Я хотел бы только знать, как это вышло. Возлюбленная не выдала его. Теперь она сидит, как продавщица в книжном магазине сообщила, жалко ревя в квартире на третьем этаже, в которой она кроме 2 Иванов первой ночью ничего больше не получила. Она едва осмеливается выходить больше наружу, опасается быть арестованной точно так же. Они увезли мужчину на армейской машине.
Противоречивые чувства у нас, когда мы говорили об этом. Злорадство не стоит отрицать. Нацисты слишком важно ставили себя, беспокоили народ, особенно в течение последних лет, слишком сильно разными мелочами тонкостями - и теперь они должны поплатиться за общее поражение. Но я бы не хотела бы быть тем, кто поставляет таких более ранних крикунов под нож. Вероятно, это было бы по другому, если бы они били меня лично или убили мне близких людей. Большей частью большая, пламенная месть не успокаивается, однако, это была не большая месть, а что-то мелкое: он смотрел на меня снисходительно, его жена приказала моей кричать "Хай Гитлер", кроме того, он зарабатывал больше чем я, курил более толстые сигары, чем я - я нагну его, набить бы ему пасть...
Случайно я узнала на лестничной клетке, что в будущее воскресенье Троица.

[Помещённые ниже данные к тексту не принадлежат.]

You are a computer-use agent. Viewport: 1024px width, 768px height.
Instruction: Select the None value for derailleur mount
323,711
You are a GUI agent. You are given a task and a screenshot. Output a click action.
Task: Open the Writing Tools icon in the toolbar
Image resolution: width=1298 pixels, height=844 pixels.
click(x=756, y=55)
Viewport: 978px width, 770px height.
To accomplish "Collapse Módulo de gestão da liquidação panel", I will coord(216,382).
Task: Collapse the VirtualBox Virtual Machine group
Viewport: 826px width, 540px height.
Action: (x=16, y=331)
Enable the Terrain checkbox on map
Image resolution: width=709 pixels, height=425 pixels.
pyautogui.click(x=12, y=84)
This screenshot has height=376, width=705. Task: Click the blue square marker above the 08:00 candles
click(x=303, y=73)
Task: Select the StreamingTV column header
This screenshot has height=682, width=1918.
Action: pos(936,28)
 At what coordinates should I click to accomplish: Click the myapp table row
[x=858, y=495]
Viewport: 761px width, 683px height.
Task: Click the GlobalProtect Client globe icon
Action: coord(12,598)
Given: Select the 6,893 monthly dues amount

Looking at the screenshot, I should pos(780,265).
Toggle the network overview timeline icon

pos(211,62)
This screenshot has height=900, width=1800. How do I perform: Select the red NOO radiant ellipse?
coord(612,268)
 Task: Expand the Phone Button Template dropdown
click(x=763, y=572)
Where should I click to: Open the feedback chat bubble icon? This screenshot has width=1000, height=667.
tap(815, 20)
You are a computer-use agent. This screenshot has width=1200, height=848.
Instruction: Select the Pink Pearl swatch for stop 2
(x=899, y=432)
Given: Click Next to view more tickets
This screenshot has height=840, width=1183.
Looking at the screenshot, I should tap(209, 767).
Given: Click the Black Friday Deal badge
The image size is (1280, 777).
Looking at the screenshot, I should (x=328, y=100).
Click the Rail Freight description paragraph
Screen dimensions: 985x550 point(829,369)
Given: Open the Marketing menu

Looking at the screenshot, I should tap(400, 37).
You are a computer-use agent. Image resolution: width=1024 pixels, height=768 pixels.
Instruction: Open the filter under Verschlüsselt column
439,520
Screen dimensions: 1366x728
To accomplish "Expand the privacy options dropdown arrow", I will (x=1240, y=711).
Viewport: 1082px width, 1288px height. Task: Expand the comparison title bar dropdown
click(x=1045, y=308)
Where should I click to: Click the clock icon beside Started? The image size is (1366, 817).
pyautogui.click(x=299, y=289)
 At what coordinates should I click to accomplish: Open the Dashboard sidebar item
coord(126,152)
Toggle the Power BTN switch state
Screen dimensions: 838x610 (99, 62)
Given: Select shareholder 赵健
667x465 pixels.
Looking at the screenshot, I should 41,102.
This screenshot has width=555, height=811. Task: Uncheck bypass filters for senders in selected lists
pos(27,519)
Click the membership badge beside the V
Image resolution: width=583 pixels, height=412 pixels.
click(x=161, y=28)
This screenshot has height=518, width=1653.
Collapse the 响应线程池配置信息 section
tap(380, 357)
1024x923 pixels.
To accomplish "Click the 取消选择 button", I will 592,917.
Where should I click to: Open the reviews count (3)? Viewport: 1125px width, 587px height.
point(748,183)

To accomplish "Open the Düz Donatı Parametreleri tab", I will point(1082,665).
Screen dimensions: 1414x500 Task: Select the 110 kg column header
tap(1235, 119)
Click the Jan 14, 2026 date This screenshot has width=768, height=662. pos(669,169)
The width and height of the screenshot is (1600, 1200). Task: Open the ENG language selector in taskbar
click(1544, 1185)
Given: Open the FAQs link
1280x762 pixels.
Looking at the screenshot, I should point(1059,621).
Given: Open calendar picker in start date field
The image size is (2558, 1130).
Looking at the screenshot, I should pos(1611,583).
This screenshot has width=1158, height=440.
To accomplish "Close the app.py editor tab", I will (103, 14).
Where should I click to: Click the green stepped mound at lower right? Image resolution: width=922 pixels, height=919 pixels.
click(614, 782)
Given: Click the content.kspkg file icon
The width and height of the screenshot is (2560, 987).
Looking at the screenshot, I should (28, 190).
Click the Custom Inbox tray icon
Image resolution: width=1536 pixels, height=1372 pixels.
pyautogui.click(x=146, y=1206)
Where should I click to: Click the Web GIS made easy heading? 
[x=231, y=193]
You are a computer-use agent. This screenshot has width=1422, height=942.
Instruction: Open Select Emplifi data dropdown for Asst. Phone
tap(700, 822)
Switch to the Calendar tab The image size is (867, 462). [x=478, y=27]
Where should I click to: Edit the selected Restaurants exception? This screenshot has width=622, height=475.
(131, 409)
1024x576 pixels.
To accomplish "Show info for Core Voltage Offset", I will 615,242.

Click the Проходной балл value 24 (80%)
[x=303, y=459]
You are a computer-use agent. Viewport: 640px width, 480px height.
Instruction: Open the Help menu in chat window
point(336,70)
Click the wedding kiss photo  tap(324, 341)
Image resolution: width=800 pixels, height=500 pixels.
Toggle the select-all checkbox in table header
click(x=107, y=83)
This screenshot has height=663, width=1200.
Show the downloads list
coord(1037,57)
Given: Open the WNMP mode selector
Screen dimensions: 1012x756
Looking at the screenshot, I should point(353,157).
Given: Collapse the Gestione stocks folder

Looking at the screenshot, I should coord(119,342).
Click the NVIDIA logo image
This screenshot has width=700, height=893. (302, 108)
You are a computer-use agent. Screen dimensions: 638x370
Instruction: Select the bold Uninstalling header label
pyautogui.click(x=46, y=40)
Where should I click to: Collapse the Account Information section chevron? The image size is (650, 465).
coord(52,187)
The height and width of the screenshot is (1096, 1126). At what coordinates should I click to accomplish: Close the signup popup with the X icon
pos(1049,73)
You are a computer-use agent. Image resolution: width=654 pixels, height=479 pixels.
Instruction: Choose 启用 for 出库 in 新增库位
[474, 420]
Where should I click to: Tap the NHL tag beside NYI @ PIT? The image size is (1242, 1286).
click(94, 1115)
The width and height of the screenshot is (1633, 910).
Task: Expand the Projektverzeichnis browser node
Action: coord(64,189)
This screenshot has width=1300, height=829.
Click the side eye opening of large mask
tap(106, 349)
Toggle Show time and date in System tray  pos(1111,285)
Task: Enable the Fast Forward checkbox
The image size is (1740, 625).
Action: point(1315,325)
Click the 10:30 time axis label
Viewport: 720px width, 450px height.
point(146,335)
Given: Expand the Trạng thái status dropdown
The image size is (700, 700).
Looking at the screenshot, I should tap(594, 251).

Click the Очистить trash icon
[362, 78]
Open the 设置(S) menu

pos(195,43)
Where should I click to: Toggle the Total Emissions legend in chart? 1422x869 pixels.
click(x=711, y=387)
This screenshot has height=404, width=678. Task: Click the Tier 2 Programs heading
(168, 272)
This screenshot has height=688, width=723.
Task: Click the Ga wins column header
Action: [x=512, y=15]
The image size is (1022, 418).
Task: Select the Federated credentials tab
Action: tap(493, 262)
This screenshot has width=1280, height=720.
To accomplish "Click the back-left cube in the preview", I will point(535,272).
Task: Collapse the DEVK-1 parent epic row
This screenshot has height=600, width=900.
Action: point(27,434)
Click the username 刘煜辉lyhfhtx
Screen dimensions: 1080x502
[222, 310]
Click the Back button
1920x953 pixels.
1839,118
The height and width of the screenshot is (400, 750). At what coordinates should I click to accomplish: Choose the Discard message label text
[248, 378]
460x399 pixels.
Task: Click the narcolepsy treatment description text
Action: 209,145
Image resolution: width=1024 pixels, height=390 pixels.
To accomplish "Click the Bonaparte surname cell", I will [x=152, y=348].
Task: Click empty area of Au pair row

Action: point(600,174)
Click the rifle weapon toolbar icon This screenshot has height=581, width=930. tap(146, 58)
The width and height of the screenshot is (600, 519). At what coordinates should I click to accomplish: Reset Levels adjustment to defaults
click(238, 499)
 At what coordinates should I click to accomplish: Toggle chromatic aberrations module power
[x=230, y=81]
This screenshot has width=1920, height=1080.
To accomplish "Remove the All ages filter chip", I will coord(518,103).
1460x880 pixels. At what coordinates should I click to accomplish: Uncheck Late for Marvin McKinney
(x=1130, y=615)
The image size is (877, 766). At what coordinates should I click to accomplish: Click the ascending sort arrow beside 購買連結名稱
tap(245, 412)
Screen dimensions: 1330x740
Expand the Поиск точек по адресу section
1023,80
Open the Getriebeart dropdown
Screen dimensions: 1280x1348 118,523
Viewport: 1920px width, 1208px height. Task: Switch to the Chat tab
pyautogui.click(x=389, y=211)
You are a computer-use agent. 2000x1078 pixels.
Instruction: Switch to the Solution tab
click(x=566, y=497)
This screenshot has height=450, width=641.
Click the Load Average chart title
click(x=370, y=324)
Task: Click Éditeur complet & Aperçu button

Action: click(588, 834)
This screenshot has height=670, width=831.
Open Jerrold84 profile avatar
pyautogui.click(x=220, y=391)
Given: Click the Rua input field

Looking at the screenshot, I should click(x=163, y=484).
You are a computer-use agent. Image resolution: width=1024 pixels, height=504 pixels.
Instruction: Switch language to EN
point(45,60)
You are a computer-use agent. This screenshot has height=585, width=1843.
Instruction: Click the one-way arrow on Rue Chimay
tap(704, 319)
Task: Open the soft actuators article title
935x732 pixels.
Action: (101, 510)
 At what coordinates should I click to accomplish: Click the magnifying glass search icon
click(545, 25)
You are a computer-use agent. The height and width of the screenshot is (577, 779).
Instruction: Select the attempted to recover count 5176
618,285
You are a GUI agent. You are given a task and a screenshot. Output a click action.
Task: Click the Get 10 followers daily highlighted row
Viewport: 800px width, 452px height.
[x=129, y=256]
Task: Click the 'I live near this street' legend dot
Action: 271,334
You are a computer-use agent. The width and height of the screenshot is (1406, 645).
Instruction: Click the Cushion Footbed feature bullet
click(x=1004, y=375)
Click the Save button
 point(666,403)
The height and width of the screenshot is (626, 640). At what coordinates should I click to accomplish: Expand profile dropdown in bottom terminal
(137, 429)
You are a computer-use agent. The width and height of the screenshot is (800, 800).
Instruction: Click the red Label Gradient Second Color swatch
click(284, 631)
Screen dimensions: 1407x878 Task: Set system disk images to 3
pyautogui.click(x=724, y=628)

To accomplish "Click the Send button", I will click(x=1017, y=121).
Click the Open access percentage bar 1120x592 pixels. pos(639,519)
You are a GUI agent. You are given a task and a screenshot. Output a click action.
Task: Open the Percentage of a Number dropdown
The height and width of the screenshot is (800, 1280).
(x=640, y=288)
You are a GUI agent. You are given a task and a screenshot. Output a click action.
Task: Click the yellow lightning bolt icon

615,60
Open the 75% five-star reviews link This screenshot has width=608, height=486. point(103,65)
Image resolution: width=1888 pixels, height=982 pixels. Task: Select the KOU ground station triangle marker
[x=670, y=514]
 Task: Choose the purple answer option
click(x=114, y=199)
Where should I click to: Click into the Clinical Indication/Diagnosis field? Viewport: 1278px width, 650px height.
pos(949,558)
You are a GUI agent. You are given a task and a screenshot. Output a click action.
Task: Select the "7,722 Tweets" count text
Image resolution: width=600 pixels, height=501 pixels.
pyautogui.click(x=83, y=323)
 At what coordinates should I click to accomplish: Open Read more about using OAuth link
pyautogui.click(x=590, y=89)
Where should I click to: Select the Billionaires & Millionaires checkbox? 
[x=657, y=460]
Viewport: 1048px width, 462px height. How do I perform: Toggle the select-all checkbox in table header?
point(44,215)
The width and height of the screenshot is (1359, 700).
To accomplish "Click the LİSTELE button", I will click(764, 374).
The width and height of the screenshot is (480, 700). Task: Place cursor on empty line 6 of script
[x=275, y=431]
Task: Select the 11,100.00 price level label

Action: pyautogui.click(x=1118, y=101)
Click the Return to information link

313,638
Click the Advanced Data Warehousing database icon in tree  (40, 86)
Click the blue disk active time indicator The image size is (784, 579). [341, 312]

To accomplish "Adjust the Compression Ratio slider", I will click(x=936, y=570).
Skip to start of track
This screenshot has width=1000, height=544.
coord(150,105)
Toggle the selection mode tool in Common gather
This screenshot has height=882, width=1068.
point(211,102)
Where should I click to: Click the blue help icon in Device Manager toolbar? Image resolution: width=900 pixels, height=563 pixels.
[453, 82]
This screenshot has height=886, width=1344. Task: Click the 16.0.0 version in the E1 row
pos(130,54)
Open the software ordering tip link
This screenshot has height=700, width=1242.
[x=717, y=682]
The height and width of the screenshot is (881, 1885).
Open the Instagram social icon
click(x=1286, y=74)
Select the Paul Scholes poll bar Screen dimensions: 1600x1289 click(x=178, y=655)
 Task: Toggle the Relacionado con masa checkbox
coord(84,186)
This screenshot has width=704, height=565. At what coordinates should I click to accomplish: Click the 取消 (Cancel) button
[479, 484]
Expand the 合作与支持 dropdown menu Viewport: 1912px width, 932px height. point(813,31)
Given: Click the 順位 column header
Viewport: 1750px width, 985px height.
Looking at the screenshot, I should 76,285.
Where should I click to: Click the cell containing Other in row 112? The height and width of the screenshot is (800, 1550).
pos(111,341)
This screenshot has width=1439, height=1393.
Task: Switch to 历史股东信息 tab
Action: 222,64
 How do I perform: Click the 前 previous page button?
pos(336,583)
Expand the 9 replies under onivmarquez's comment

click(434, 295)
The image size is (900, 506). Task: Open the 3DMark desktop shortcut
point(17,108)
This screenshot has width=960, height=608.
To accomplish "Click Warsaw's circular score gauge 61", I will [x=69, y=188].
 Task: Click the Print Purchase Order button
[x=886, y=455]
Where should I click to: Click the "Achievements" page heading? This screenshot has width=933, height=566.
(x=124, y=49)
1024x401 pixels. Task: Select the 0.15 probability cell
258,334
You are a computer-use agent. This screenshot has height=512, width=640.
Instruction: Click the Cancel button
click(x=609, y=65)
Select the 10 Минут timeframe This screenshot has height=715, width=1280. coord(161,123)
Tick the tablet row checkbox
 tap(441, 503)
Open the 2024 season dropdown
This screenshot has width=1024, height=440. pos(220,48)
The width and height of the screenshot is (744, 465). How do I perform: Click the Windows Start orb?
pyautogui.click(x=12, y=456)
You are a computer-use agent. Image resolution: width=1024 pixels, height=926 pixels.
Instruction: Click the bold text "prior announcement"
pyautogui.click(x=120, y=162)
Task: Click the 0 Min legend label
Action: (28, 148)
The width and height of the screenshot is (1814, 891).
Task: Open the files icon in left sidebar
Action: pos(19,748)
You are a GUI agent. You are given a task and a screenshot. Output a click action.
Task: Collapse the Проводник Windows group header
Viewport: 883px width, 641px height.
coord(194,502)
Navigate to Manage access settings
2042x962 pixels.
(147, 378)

Пятница, 18 мая 1945 года.
Рано за водой и дровами. Постепенно я выработала деревянный глаз, ни одно полено теперь не ускользает от меня так легко. Я обнаруживаю всегда новые, еще не обысканные места в подвалах, руинах, покинутых бараках. Фрейлейн Бен нам принесла новые карточки к полудню. Вдова, Паули и я пока принадлежим к пятой, самой низкой категории "прочего населения". Я отмечаю количество на один день на мою карточку: 300 граммов хлеба, 400 граммов картофеля, 20 граммов мяса, 7 граммов жира, 30 граммов другие продукта питания, чем означает перловые крупы, овсяные хлопья и так далее, 15 граммов сахара. В месяц 100 граммов суррогата кофе, 400 граммов соли, 20 граммов настоящего чая и 25 граммов кофе в зернах. В качестве сравнения несколько цифр из карточки для рабочих группы I, в также "значительных художников" и техников, руководителей предприятия, священников, школьных директоров, врачей и медсестрах: 600 граммов хлеба в день, 100 граммов мяса, 30 граммов жира и 60 граммов других продуктов питания; и в месяц 100 граммов кофе в зернах. Между тем карточки II - для рабочих и III для служащих, с 500 и 400 граммов хлеба в день. Только картофель распределяется демократическим путем одинаково на все животы. Для работников умственного труда полагается карточка II категории; вероятно, я смогу туда прошмыгнуть.
В народе ощутимое успокоение. Каждый сидит и изучает его свою карточку. Снова управляют, заботятся сверху о нас. Я удивлена тому, что мы получаем, вообще, так много, и подвергаю сомнению возможность пунктуального распределения. Вдова радуется кофе в зернах, обещает, что поздравит Сталина при же первой чашке.